Eli Lilly is continuing a run of dealmaking to strengthen its genetic medicine offering by penning a pact with gene editing company Seamless Therapeutics.
This morning’s deal with Seamless centers on using the German biotech’s recombinase platform to create treatments for hearing loss. Seamless is tasked with designing and programming site-specific recombinases to correct specific gene mutations, with Lilly securing an exclusive license to advance the resulting therapies through preclinical development and beyond.

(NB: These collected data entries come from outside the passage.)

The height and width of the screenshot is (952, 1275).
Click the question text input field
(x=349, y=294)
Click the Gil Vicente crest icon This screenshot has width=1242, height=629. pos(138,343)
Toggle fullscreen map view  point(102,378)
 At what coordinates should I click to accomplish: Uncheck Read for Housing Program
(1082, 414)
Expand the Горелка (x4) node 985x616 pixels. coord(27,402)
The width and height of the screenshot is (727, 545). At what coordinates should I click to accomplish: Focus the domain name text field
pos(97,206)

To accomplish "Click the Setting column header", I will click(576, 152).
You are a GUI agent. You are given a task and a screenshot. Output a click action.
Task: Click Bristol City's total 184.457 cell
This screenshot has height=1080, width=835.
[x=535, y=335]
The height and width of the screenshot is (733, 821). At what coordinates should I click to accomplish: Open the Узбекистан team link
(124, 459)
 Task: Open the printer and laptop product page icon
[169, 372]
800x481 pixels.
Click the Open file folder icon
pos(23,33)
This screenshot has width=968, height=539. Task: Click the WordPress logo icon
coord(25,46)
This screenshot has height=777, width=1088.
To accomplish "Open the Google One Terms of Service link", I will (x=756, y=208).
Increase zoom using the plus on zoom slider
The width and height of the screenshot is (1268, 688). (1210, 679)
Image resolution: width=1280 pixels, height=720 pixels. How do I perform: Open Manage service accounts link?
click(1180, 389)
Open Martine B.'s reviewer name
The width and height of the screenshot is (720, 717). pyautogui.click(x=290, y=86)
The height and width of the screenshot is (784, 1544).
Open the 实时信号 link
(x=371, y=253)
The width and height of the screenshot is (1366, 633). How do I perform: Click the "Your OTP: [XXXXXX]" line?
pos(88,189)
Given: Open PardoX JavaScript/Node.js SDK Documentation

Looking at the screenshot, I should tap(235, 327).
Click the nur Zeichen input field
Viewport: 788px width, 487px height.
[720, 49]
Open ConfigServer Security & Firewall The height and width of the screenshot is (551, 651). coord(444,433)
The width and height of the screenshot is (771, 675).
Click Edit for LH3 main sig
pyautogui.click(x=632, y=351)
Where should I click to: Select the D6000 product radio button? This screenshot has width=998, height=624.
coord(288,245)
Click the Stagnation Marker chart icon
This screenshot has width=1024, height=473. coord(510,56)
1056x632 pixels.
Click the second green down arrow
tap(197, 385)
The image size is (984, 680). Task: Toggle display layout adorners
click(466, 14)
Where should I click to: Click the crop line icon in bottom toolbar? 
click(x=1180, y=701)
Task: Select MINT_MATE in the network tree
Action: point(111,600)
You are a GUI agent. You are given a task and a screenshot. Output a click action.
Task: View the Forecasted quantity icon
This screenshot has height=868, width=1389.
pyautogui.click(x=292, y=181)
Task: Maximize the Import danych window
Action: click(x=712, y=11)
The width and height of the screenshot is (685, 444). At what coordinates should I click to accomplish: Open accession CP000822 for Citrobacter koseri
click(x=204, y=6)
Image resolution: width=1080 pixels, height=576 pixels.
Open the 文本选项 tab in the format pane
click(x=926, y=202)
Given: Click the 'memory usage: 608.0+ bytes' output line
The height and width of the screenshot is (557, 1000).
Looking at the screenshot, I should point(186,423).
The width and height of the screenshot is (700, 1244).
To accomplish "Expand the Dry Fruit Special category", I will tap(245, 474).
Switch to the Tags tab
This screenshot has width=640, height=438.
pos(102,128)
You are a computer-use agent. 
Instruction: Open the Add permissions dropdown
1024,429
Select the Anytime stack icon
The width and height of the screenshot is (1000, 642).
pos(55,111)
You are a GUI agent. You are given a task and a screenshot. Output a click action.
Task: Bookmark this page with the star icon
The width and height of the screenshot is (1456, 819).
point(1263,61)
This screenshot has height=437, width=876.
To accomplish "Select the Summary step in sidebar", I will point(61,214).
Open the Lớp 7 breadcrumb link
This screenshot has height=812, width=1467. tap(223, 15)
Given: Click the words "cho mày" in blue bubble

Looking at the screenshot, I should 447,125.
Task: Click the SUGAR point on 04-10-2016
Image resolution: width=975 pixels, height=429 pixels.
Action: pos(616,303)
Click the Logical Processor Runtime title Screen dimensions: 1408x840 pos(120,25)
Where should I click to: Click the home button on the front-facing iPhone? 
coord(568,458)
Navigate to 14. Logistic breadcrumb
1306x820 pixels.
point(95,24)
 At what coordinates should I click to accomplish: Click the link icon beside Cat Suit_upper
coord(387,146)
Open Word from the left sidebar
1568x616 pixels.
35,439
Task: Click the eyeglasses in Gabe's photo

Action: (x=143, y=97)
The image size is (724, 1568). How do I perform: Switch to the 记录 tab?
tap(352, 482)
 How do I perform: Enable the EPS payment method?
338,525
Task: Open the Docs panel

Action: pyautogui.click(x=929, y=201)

In return, Seamless is in line for up to a total of $1.12 billion in a combination of upfront payment, R&D funding, development and commercial milestones. The companies didn’t offer a detailed breakdown of the financials.
Dresden, Germany-based Seamless launched in 2023 (PDF) with the aim of using its gene editing platform to tackle a range of severe diseases. The platform allows for the site-specific programming of recombinases—the enzymes used in gene editing—in order to insert or exchange DNA fragments in gene sequences.
Seamless CEO Albert Seymour, Ph.D., said the deal with Lilly was a “validation” of the biotech’s platform and its “broad disease-modifying potential.”
“We look forward to working with our partners at Lilly in our shared goal to transform the outcome for patients with genetic hearing loss,” Seymour added. “It’s an exciting opportunity to apply our technology to bring treatments to patients with hearing loss and continue to expand the therapeutic potential for programmable recombinases through our proprietary pipeline.”
The pact with Seamless is just the latest in a string of deals Lilly has been signing over the past year to strengthen its genetic medicines portfolio. This has included spending $1.3 billion to buy its gene editing partner Verve Therapeutics, penning a pact to use Sangamo Therapeutics’ neurotropic AAV capsid to develop a gene therapy for a central nervous system disease, signing a $475 million deal for MeiraGTx’s eye disease gene therapy and buying another eye disease gene therapy developer outright.
When it comes to hearing loss, Lilly already has one genetic medicine in the works in the form of AK-OTOF. Two years ago, the dual adeno-associated viral-vector-based gene therapy was shown to restore hearing in one child who has experienced hearing loss since birth.
Currently, there are no approved pharmacologic treatments designed to restore hearing.